### DIRECTIONS
Reproduce the entries word for word, beginning with the line that contains "Task: Click the bell" and continuing through the line that contains "pyautogui.click(x=152, y=416)", including both of those lines.

[Entries from a data source]

[start]

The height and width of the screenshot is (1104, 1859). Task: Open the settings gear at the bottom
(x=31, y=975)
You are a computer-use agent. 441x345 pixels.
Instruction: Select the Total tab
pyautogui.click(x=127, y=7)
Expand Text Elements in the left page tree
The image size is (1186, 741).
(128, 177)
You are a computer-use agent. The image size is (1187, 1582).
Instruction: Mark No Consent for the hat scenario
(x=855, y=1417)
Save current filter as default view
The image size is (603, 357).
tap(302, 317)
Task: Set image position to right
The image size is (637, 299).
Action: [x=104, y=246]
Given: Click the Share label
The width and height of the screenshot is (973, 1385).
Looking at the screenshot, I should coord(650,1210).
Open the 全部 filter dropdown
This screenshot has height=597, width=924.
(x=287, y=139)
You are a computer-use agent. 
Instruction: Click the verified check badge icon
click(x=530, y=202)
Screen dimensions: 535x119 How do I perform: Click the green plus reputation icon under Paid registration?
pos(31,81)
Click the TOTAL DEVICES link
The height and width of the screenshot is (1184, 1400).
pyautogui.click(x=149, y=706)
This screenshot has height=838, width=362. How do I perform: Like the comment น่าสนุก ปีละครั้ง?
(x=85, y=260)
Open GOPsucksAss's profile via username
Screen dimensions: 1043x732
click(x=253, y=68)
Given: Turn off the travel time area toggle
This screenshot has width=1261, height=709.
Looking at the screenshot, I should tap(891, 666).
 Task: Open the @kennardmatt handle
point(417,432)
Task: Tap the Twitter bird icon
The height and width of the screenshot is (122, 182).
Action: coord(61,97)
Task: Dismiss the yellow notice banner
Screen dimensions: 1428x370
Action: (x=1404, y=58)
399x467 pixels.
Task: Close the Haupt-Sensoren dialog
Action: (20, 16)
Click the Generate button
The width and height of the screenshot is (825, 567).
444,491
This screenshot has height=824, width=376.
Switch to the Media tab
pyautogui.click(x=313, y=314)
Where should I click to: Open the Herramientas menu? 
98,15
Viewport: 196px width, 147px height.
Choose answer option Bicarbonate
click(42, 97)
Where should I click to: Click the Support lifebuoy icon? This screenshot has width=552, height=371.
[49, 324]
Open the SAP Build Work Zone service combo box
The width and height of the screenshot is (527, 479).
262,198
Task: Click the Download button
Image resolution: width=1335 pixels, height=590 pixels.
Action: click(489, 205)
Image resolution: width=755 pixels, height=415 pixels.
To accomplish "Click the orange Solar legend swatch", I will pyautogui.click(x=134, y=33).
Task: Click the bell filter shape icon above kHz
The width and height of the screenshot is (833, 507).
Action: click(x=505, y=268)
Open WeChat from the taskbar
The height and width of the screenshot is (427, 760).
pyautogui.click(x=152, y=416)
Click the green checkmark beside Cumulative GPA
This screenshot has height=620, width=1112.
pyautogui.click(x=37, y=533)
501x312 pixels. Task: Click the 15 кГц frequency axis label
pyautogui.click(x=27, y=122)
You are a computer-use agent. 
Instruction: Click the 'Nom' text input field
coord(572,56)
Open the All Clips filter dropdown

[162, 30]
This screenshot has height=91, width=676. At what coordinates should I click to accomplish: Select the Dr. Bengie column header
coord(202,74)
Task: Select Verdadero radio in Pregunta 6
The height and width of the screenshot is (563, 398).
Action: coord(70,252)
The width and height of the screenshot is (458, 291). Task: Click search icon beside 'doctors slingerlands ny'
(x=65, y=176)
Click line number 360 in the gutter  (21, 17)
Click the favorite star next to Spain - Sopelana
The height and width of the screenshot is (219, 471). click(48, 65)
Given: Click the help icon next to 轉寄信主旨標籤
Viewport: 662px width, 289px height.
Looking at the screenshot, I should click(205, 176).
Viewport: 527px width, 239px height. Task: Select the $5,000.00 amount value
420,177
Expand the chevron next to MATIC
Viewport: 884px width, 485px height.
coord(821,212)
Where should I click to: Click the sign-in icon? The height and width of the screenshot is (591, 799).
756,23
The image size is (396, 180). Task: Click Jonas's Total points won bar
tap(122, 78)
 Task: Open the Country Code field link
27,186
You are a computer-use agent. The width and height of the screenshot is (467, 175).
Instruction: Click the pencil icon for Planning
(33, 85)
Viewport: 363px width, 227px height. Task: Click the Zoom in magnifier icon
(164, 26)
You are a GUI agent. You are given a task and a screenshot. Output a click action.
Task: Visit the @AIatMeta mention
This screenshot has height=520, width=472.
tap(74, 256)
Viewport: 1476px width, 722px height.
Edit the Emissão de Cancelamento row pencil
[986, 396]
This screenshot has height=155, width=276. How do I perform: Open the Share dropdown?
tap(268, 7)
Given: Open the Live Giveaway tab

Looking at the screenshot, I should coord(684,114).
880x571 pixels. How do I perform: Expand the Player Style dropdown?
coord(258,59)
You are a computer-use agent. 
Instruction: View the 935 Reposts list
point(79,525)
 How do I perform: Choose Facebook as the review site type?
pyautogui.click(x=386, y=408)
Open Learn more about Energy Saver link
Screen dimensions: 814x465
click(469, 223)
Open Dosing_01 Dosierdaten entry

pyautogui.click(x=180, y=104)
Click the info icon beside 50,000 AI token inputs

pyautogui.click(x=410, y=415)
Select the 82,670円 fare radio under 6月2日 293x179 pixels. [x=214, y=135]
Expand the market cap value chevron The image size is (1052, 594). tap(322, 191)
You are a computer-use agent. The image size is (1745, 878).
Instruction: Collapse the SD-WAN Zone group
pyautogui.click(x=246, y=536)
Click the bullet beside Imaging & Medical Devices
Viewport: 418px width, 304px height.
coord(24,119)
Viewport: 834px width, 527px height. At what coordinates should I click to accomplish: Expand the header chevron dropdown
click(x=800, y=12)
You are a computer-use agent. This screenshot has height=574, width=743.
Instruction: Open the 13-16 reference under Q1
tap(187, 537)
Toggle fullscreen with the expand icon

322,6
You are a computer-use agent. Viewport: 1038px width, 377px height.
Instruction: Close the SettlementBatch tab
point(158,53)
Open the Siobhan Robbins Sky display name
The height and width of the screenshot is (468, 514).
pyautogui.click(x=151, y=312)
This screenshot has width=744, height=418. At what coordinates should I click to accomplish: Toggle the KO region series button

[end]

### ANSWER IN FULL
Task: Click the bell filter shape icon above kHz
The width and height of the screenshot is (833, 507).
Action: click(x=505, y=268)
Open WeChat from the taskbar
The height and width of the screenshot is (427, 760).
pyautogui.click(x=152, y=416)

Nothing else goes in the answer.